*Problem to solve*. Please restate, exactly as they appear, only the lines from the one that contains "907x522 pixels. Task: Close" to the final line of the entries, with no pictures.

:: Exercise data ::

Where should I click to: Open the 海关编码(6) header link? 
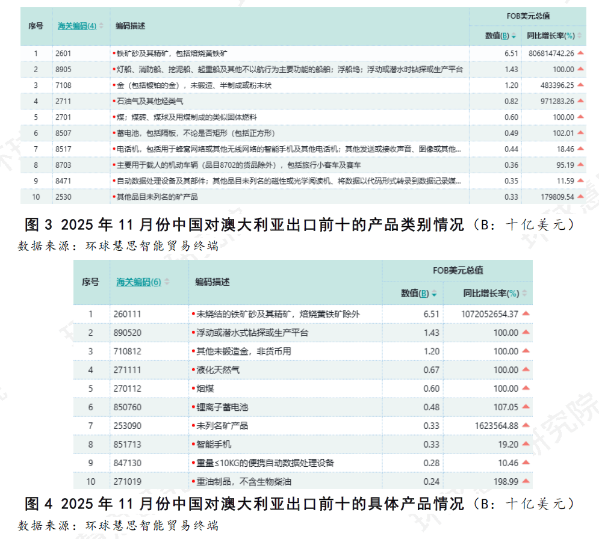pos(138,282)
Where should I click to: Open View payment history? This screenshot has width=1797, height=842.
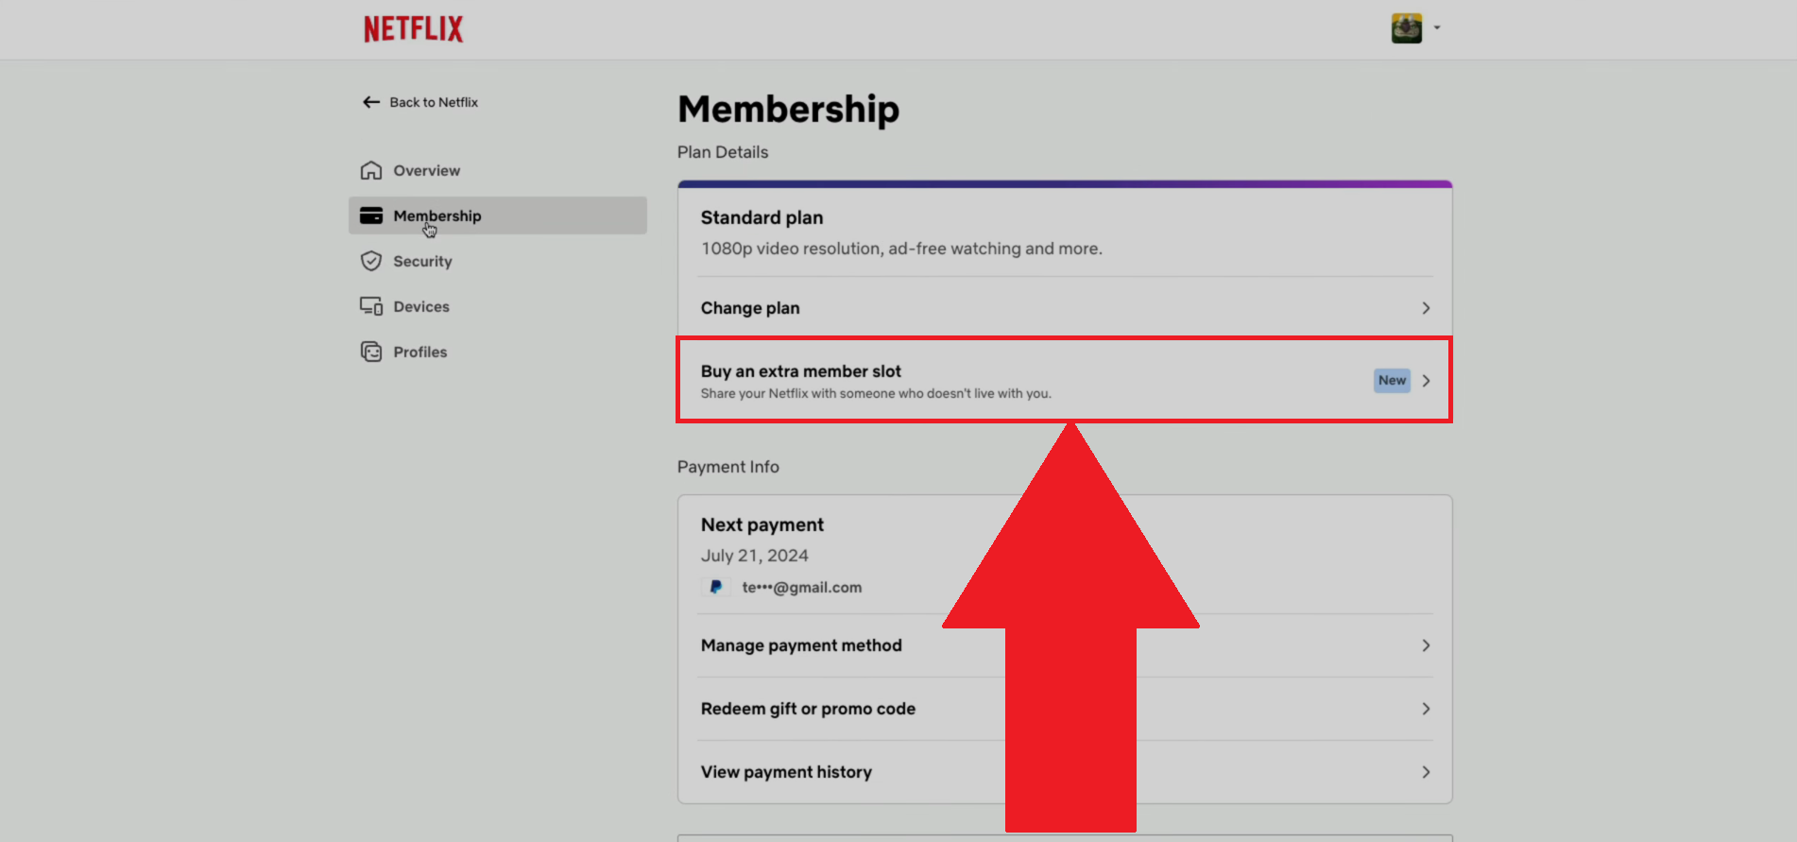[786, 773]
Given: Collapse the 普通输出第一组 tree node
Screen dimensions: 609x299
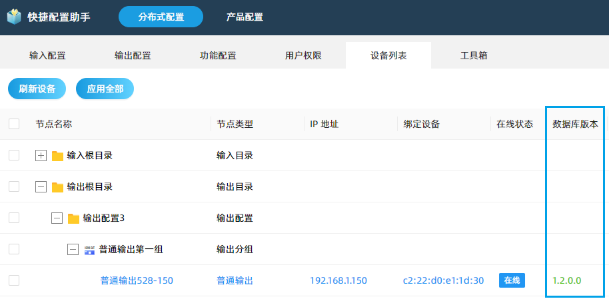Looking at the screenshot, I should 73,250.
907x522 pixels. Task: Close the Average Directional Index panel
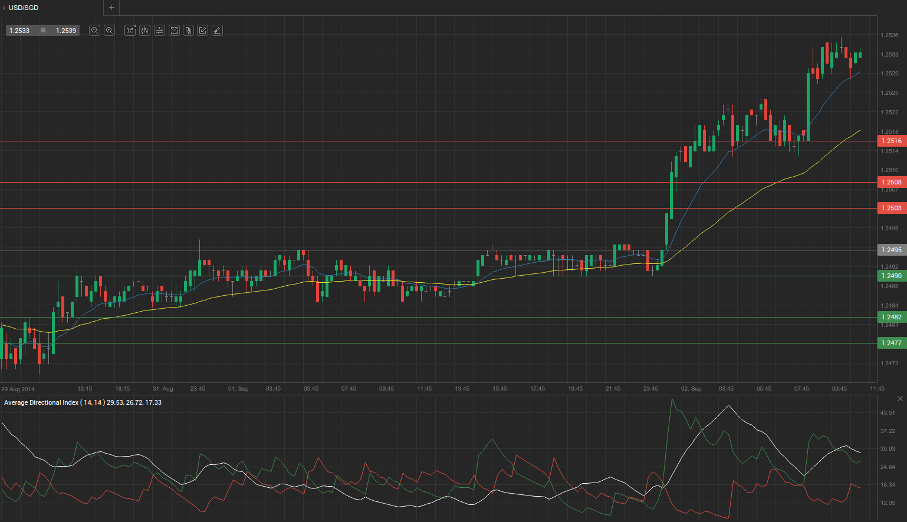(x=900, y=399)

:::

*Problem solution*.
907x522 pixels. Task: Close the Average Directional Index panel
(x=900, y=399)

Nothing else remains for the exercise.